Transcript Related Guidelines

Biomarker Testing and Treatment for Metastatic NSCLC in Patients Under 40

Sandip Patel, MD · UC San Diego

Disclosures

March 16, 2022

This transcript has been edited for clarity.

Younger patients with metastatic non–small cell lung cancer (NSCLC) are typically under the age of 40. These are patients who most commonly have never smoked or are rare smokers, and we wouldn't normally expect them to develop lung cancer, which is typically a disease of smoking in a more elderly population.

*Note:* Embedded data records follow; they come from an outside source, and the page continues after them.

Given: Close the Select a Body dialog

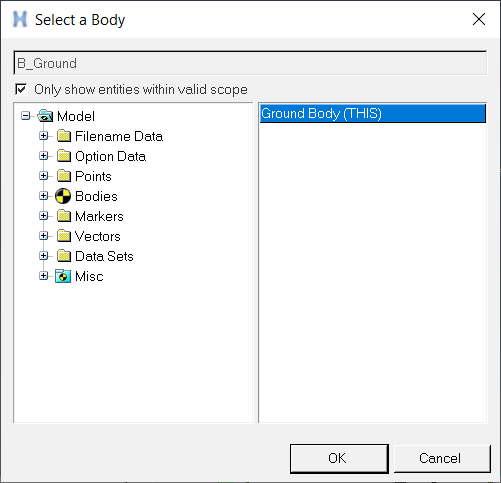Looking at the screenshot, I should tap(479, 19).
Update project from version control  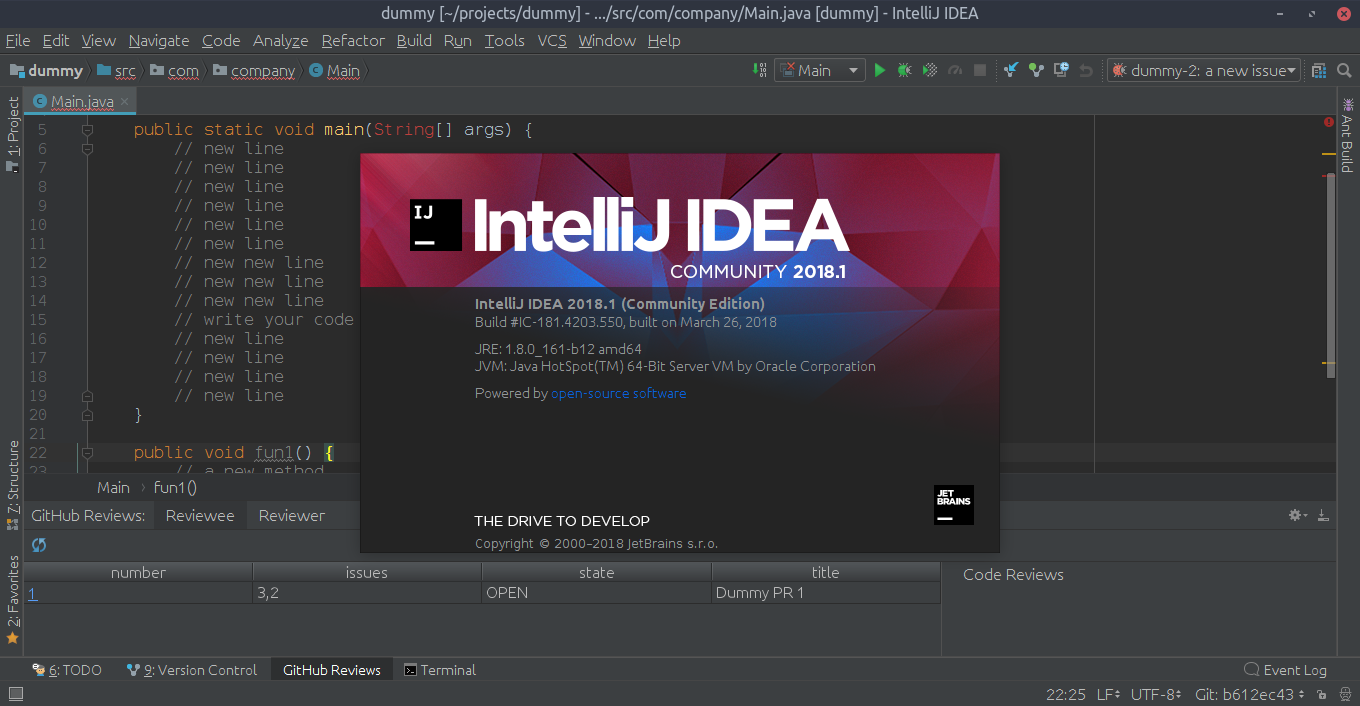point(1011,70)

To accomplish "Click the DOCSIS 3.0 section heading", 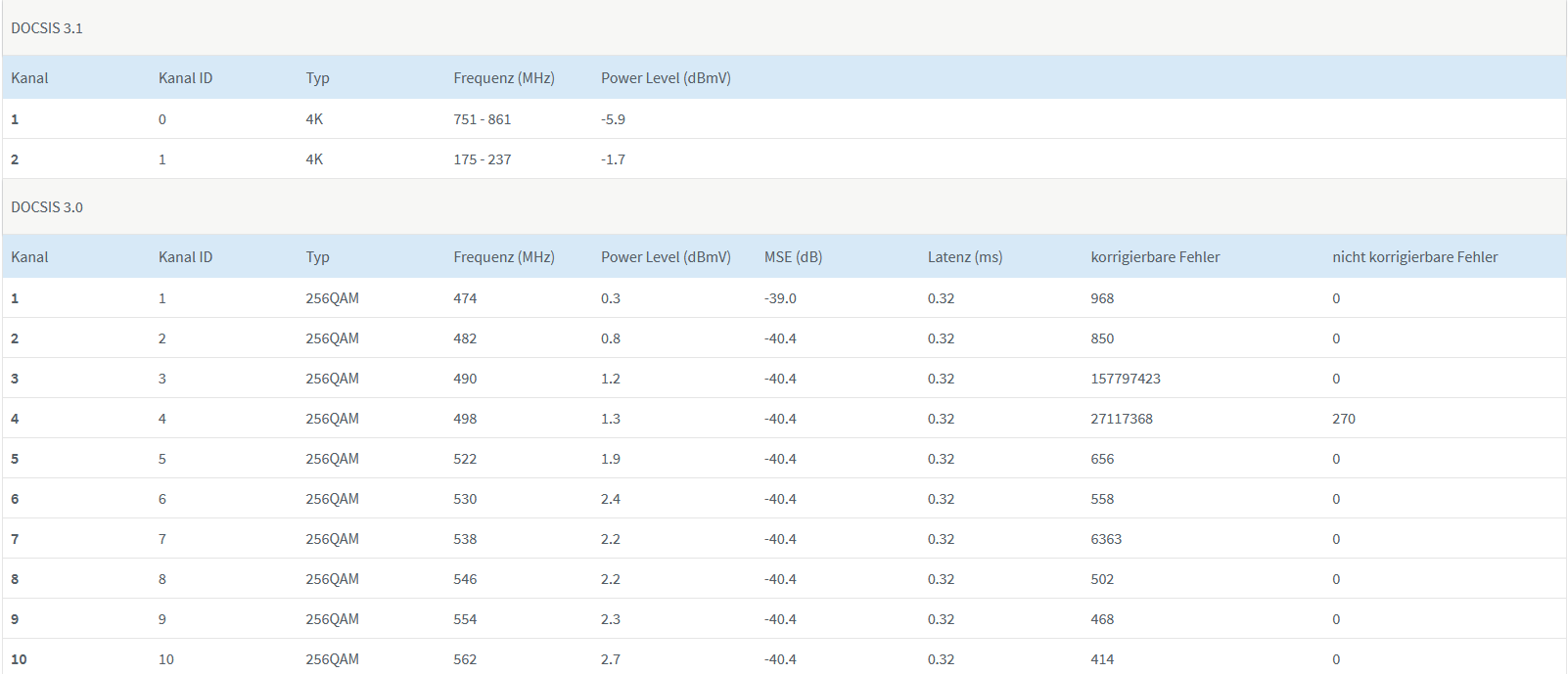I will pyautogui.click(x=47, y=207).
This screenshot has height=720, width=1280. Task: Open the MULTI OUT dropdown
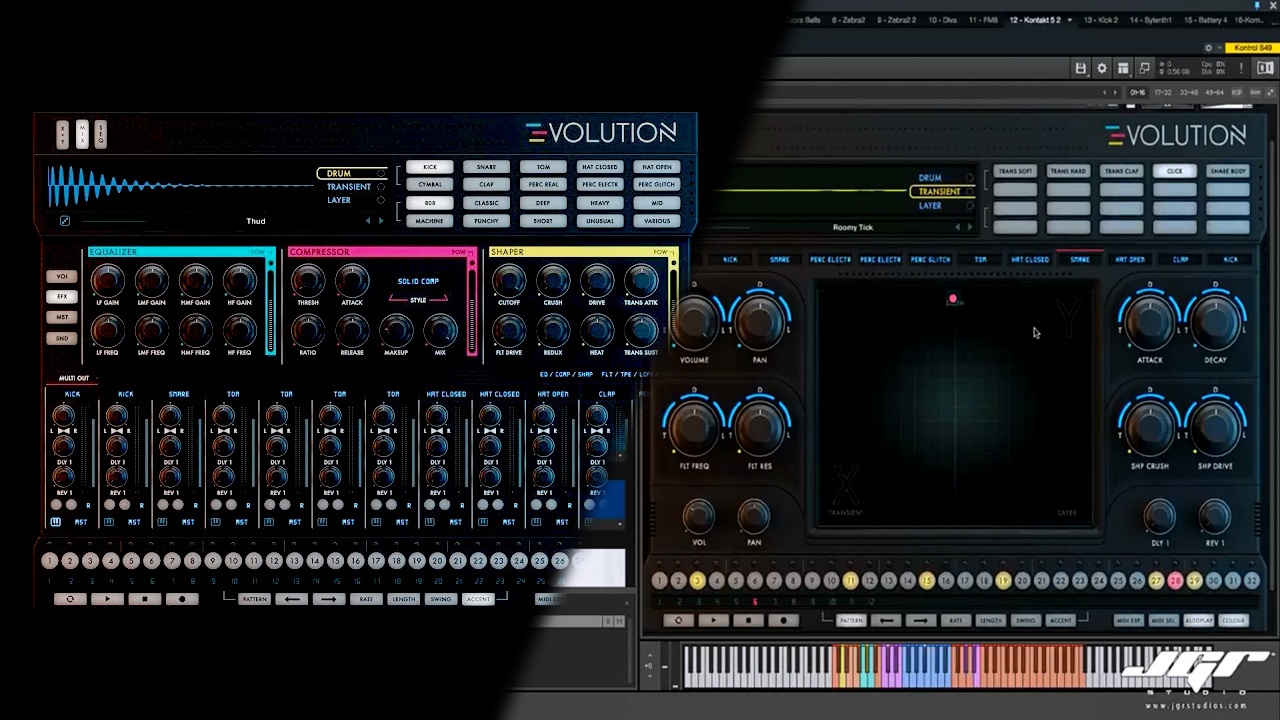pos(74,378)
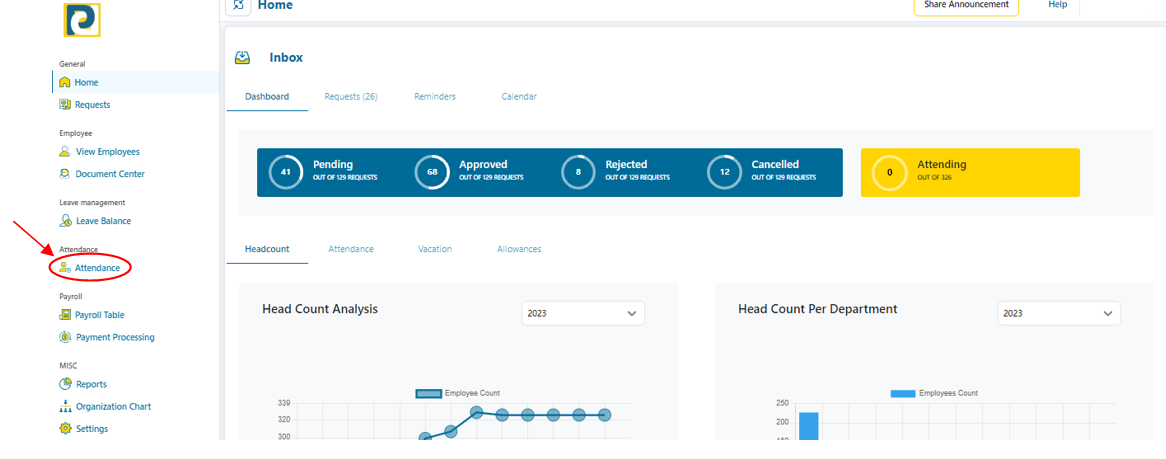This screenshot has width=1166, height=459.
Task: Open the Help link
Action: tap(1057, 5)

And so, more commonly than not, these patients will have what are called driver mutations.[1] These are mutations that fuel the cancer for which we have targeted therapies that can help block the growth of these cells. The most important point I can make about younger patients with metastatic NSCLC is to make sure that they undergo the standard seven NCCN-recommended biomarker tests.[2]

That said, these are often patients who, even beyond the seven biomarkers (if those are all negative), may benefit from broader-based molecular profiling. In my clinic, that involves next-generation sequencing, often with cell-free DNA-based methods, especially for patients with limited tissue or not easily available tissue, or tumor-based methods, especially if you're looking for some of the novel fusions that are quite rare for patients who may have initially tested negative for the seven NCCN molecular biomarkers.

The reason to do this, rather than giving chemotherapy or immunotherapy, which is not likely to benefit patients with low–tumor mutational burden, driver mutation–type NSCLC and may lead to side effects if one initiates targeted therapy at a later time (such as pneumonitis with EGFR inhibitors), is because you're very likely to find a driver mutation in these patients.[1,3]

In several of the studies that have looked at patients with metastatic NSCLC who are less than 40 years old, about three quarters of these patients had a driver mutation, for which their best therapy is a pill. Whether this is an EGFR-directed therapy, ALK, ROS1, MET exon 14 (skipping or amplified), HER2, BRAF, or some of the more novel fusions that we can now detect, such as n-TRK or RET,[4] this is definitely a patient population where broad-based molecular profiling in particular may lead to improved therapeutic outcomes, in terms of both survival and quality of life. The ability to use a targeted therapy in the most appropriate fashion is the best help for these young patients with metastatic NSCLC.